Required package and librires:
library(tidyverse)
## ── Attaching core tidyverse packages ──────────────────────── tidyverse 2.0.0 ──
## ✔ dplyr 1.1.4 ✔ readr 2.1.5
## ✔ forcats 1.0.0 ✔ stringr 1.5.1
## ✔ ggplot2 3.5.1 ✔ tibble 3.2.1
## ✔ lubridate 1.9.3 ✔ tidyr 1.3.1
## ✔ purrr 1.0.2
## ── Conflicts ────────────────────────────────────────── tidyverse_conflicts() ──
## ✖ dplyr::filter() masks stats::filter()

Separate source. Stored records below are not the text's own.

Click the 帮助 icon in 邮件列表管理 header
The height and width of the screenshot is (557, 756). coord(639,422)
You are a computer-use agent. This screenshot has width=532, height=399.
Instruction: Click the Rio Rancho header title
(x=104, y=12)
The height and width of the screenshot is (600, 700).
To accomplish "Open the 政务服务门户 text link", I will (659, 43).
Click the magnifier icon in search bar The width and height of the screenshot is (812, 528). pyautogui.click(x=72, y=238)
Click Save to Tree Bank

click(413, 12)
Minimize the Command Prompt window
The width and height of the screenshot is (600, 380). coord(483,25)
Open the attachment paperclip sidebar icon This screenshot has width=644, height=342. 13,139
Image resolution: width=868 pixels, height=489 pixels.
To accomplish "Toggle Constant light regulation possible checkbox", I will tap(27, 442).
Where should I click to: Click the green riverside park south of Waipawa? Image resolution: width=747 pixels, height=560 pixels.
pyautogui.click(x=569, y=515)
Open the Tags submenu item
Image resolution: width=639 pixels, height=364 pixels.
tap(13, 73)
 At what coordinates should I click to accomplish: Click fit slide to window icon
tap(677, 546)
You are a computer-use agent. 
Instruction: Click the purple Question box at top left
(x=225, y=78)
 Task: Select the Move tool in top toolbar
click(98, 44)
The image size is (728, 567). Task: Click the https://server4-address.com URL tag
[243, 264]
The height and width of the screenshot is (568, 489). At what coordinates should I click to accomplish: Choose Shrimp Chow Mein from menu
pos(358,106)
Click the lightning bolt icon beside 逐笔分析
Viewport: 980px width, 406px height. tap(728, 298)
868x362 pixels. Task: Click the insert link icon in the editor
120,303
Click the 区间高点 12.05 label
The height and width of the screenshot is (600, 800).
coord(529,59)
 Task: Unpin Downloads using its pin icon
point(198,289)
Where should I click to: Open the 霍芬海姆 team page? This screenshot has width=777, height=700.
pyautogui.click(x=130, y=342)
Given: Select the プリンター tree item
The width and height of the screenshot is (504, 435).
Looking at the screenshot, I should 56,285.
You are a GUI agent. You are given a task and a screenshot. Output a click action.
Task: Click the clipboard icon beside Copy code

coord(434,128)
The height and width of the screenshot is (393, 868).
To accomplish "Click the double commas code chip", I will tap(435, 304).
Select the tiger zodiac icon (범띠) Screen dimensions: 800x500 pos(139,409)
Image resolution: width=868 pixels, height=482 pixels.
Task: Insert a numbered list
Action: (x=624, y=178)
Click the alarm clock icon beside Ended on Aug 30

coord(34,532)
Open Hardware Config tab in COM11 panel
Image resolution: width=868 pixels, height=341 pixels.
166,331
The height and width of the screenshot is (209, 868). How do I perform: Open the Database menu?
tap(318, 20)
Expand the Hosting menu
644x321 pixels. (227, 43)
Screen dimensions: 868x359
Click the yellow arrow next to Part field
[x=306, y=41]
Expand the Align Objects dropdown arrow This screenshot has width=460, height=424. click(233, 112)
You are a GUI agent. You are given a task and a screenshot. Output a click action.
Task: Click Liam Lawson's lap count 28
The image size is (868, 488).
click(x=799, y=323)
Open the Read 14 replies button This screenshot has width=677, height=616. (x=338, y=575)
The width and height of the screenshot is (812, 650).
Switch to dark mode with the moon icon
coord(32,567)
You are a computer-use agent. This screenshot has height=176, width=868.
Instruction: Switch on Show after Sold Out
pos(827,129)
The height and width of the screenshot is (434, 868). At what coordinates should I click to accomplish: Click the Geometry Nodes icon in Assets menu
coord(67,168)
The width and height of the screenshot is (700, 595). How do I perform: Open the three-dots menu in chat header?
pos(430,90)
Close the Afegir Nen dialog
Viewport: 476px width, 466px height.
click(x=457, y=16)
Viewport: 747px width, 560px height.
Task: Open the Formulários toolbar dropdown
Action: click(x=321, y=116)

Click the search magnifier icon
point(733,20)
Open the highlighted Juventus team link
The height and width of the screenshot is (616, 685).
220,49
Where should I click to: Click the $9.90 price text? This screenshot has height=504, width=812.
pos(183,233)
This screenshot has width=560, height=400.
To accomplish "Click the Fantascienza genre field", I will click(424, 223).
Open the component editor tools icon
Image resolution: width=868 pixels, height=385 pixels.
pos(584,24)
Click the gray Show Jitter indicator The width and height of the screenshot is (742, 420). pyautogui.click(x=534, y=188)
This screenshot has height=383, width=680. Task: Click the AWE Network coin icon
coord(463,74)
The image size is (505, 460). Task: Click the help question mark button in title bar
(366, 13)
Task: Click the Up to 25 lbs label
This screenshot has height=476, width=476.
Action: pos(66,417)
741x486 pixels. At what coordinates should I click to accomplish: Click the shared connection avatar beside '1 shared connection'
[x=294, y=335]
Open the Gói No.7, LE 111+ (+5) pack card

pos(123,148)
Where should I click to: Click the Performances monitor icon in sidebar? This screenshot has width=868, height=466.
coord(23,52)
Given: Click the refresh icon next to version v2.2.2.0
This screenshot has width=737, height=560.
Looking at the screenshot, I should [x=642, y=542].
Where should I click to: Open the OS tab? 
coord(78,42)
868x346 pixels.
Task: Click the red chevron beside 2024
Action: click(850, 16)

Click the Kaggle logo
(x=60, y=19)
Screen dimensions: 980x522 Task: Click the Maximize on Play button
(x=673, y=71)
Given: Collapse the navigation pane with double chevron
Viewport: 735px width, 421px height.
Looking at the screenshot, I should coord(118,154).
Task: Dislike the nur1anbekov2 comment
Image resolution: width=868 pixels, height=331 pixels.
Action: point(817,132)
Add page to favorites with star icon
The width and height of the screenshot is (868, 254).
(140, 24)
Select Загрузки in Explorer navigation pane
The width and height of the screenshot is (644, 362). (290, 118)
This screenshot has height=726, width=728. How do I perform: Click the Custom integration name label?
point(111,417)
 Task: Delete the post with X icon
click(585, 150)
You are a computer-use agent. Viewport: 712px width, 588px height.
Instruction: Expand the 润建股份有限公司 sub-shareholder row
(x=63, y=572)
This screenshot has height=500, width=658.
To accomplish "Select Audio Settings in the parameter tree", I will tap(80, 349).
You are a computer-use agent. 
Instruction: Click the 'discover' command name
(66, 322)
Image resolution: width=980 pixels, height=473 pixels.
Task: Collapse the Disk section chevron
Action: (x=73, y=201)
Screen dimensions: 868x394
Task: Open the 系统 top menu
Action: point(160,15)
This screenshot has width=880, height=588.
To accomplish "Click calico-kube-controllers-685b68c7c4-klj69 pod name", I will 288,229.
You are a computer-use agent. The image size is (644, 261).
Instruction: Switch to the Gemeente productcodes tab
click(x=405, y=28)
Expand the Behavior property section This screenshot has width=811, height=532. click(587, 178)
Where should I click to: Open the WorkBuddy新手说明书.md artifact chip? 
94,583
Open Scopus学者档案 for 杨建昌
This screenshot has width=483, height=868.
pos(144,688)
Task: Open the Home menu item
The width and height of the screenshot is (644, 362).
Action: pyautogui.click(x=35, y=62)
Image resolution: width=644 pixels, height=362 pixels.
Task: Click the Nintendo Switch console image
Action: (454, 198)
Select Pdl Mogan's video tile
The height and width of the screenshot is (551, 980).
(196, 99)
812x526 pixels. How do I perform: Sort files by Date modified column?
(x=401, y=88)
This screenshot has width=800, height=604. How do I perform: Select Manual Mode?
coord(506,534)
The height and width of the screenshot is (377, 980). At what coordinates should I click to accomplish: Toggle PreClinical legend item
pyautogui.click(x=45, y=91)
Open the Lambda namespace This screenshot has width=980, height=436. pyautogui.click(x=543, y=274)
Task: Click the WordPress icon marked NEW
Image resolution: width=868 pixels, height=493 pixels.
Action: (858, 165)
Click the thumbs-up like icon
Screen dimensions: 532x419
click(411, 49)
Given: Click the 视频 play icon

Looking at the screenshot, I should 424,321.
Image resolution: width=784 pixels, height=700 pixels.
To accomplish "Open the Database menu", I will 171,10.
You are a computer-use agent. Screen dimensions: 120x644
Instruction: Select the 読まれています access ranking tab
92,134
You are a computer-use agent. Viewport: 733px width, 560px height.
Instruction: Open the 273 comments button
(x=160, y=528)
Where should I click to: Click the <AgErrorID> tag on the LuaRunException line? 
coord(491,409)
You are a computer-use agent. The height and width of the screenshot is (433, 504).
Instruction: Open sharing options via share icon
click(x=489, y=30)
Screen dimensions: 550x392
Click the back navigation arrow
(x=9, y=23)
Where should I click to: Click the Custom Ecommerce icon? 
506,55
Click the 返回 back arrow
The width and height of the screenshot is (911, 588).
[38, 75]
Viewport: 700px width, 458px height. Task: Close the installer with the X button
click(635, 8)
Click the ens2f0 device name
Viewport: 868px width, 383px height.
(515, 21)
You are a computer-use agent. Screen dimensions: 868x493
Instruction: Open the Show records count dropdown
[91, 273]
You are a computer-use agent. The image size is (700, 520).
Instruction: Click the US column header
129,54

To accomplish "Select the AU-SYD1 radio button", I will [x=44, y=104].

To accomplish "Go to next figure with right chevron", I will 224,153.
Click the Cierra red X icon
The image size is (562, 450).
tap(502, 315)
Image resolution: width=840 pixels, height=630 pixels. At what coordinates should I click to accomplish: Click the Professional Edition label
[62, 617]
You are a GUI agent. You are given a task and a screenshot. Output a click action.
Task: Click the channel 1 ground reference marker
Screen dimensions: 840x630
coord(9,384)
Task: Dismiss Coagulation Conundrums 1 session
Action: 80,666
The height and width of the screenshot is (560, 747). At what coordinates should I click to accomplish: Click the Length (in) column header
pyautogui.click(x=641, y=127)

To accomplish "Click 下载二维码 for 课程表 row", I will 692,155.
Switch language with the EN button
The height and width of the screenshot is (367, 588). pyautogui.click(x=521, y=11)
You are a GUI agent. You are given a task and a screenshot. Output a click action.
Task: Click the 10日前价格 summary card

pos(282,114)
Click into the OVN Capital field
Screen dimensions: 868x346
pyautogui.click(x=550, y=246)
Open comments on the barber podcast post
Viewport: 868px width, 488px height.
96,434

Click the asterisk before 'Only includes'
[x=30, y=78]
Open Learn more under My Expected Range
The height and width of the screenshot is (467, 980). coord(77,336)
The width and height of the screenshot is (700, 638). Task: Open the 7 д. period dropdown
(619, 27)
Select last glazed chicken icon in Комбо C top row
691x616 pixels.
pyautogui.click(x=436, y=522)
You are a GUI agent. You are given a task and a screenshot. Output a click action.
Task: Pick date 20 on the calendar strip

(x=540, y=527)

## ✖ dplyr::lag() masks stats::lag()
## ℹ Use the conflicted package (<http://conflicted.r-lib.org/>) to force all conflicts to become errors
library(tidytext)
library(janeaustenr)
library(wordcloud)
## Loading required package: RColorBrewer
library(gutenbergr)
library(dplyr)
library(tidyr)
AFINN Sentiment:
get_sentiments("afinn")
## # A tibble: 2,477 × 2
## word value
## <chr> <dbl>
## 1 abandon -2
## 2 abandoned -2
## 3 abandons -2
## 4 abducted -2
## 5 abduction -2
## 6 abductions -2
## 7 abhor -3
## 8 abhorred -3
## 9 abhorrent -3
## 10 abhors -3
## # ℹ 2,467 more rows
get_sentiments("bing")
## # A tibble: 6,786 × 2
## word sentiment
## <chr> <chr>
## 1 2-faces negative
## 2 abnormal negative
## 3 abolish negative
## 4 abominable negative
## 5 abominably negative
## 6 abominate negative
## 7 abomination negative
## 8 abort negative
## 9 aborted negative
## 10 aborts negative
## # ℹ 6,776 more rows
Download the books from gutenberg package:
gutenberg_metadata
## # A tibble: 72,569 × 8
## gutenberg_id title author gutenberg_author_id language gutenberg_bookshelf
## <int> <chr> <chr> <int> <chr> <chr>
## 1 1 "The De… Jeffe… 1638 en "Politics/American…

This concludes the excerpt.